If the women in my life at that time were unsatisfactory, I had no trouble with Japanese men. In their arrogance and unquestioning use of power I admired them even above their Chinese brothers. I thought of Kawashima as a great man who knew how to live his life and make the most of his opportunities. I believed that I would have made a better son for him than either Hideo or Nobu. 

That freezing winter that our old gate-beggar died I was officially adopted by Kawashima. I became a Japanese citizen and was renamed Kawashima Yoshiko. Japan was to be my new country and I felt overwhelmed with happiness. If a mother’s acceptance was no longer possible for me, at least I could belong here in Japan. Sorry celebrated with me, even though she was not sure she approved of my new nationality. She continued to call me Eastern Jewel when addressing me formally, but Little Mistress was her usual and more affectionate choice of name. We ate a celebratory dinner and lit a firework that rocketed to the stars. Memories of my Chinese family, strong at first, began to recede as my new life took precedence. Occasionally Sorry would cook me a Chinese dish to remind me of my heritage. She would oversee everything in the kitchen to make sure I had the finest rice and noodles and the choicest fish and meats. Despite her fussiness she was well liked by the other servants for, as she often said, she was a humble person with a most interesting mistress. 

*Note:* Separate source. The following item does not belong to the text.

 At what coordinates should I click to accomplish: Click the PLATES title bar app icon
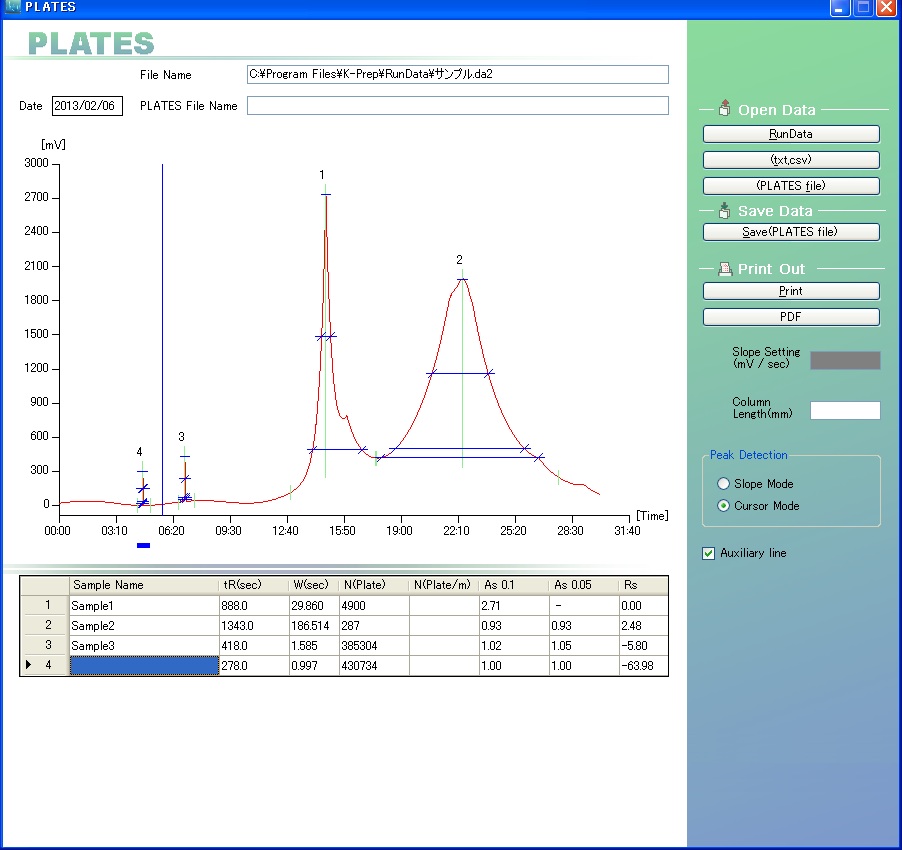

Although I was delighted to be officially Kawashima’s and Japan’s daughter, it was an honour Natsuko begrudged me. She had me moved to the western wing of the house, the nearest she could get to banishing me from her sight without incurring her husband’s anger. The wing, more generously proportioned than the main house, had been built mostly for show. I think that the Kawashimas found its European furnishings odd and uncomfortable and Shimako described it as being fit only for barbarians. It suited me very well though as the rooms were spacious and the furnishings deliciously foreign. I slept in a bed carved from ebony and walked on floors scattered with Persian rugs. The thing I most loved about it was that it was linked to the main house by a narrow hall with a sprung wooden floor that sang like a bird when walked on. I always knew when someone was coming and became expert at recognising people by their footsteps. 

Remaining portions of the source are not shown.